Getty Images

Why and how to use Google Colab

Whether you're looking to gain experience or you're already an expert data scientist, Google Colab can help boost ML and AI initiatives. Follow this tutorial to learn the basics.

For beginners looking to gain experience with machine learning and AI, it can be difficult to obtain access to huge data sets or vast computational power to handle workloads. One option to overcome this challenge is Google Colab, a free tool from Google that provides resources, such as GPUs, TPUs and Python libraries, to help you gain experience or further refine your skills.

Follow this tutorial to learn what Google Colab is and how to start using the tool.

What is Google Colab?

Google Colaboratory, or Colab, is an as-a-service version of Jupyter Notebook that enables you to write and execute Python code through your browser.

Jupyter Notebook is a free, open source creation from the Jupyter Project. A Jupyter notebook is like an interactive laboratory notebook that includes not just notes and data, but also code that can manipulate the data. The code can be executed within the notebook, which, in turn, can capture the code output. Applications such as Matlab and Mathematica pioneered this model, but unlike those applications, Jupyter is a browser-based web application.

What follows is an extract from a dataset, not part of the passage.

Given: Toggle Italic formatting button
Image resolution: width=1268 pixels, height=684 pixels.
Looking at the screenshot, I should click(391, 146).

Google Colab is built around Project Jupyter code and hosts Jupyter notebooks without requiring any local software installation. But while Jupyter notebooks support multiple languages, including Python, Julia and R, Colab currently only supports Python.

Colab notebooks are stored in a Google Drive account and can be shared with other users, similar to other Google Drive files. The notebooks also include an autosave feature, but they do not support simultaneous editing, so collaboration must be serial rather than parallel.

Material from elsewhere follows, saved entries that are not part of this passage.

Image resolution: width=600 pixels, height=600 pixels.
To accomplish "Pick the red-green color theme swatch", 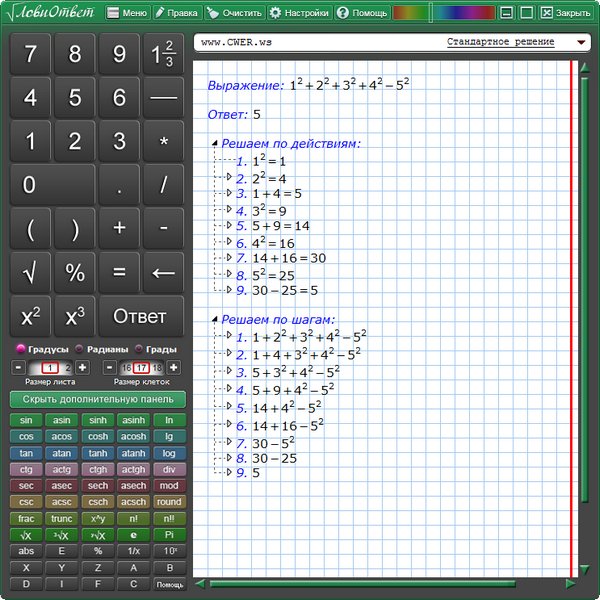I will pyautogui.click(x=409, y=13).
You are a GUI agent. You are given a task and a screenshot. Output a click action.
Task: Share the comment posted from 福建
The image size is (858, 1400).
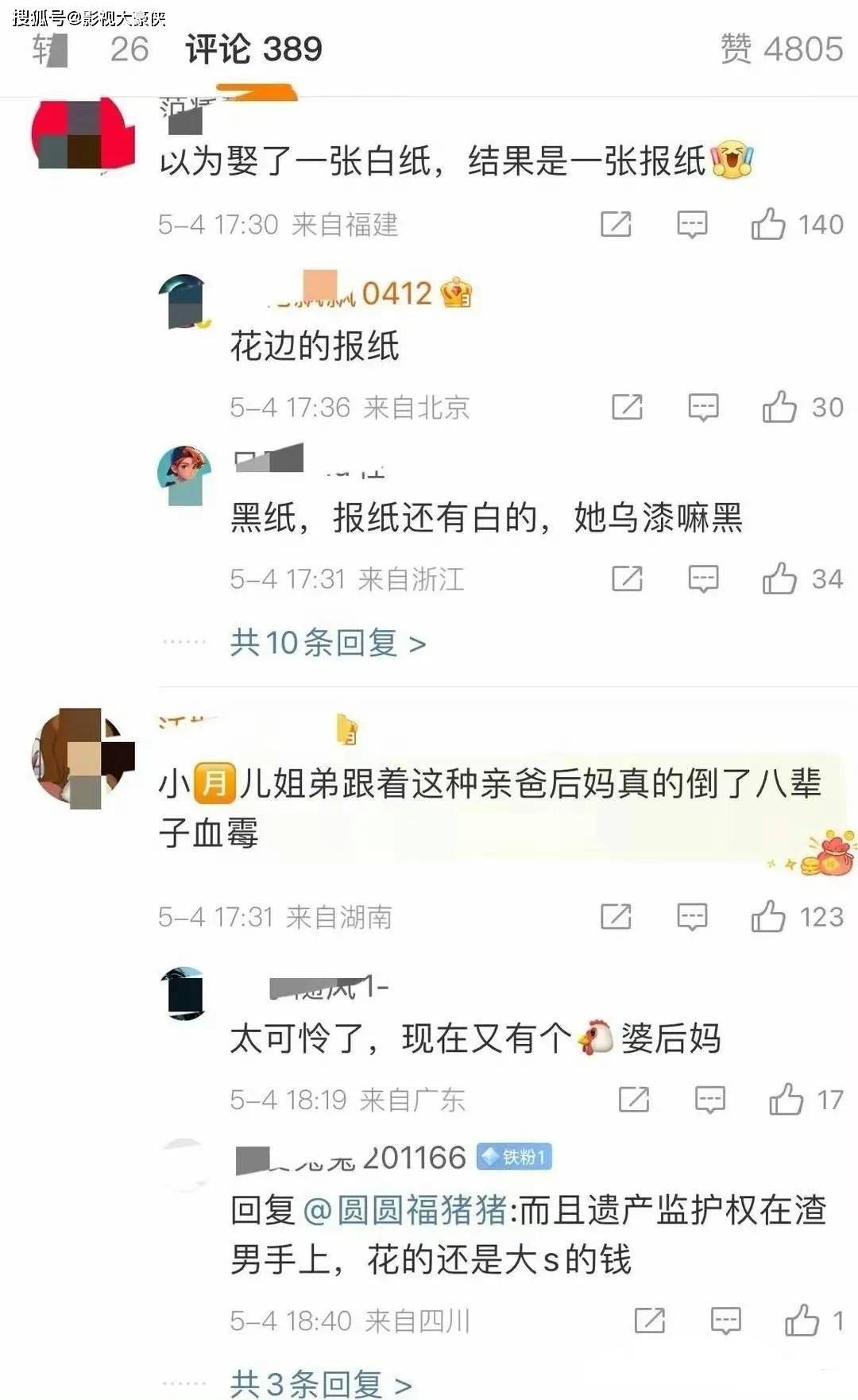[616, 225]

Colab is free, but has limitations. There are some code types that are forbidden, such as media serving and crypto mining. Available resources are also limited and vary depending on demand, though Google Colab offers a pro version with more reliable resourcing. There are other cloud services based on Jupyter Notebook, including Azure Notebooks from Microsoft and SageMaker Notebooks from Amazon.

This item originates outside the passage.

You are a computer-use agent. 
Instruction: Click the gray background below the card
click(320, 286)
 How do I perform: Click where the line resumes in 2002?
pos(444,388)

The benefits of Google Colab

Enterprise data analysts and analytics developers can use Colab to work through data analytics and manipulation problems in collaboration. They can write, execute and revise core code in a tight loop, developing the documentation in Markdown format, LaTeX or HTML as they go.

Notebooks can include embedded images as part of the documentation or as generated output. In addition, you can copy finished analytics code, with documentation, into other platforms for production use once sufficiently tested and debugged.

Google Colab eliminates the need for complex configuration setup and installation, as it runs right in the browser. It also includes pre-installed Python libraries that require no setup to use.

How to use Colaboratory

To use Colaboratory, you must have a Google account.

On your first visit, you will see a Welcome To Colaboratory notebook with links to video introductions and basic information on how to use Colab.

Create a workbook

From the File menu, click New notebook to create a workbook.

After clicking on 'File' in the top-left corner, a drop-down will appear with the options 'New notebook,' 'Open notebook' and 'Upload notebook.'

If you are not yet logged in to a Google account, the system will prompt you to log in.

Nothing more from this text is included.